Exercise objective:
Present the lines below again, exactly as they stand.

Data to use:
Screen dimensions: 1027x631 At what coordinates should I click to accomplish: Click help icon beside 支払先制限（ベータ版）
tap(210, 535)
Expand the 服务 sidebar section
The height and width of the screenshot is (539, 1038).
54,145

Written answer:
Screen dimensions: 1027x631 At what coordinates should I click to accomplish: Click help icon beside 支払先制限（ベータ版）
tap(210, 535)
Expand the 服务 sidebar section
The height and width of the screenshot is (539, 1038).
54,145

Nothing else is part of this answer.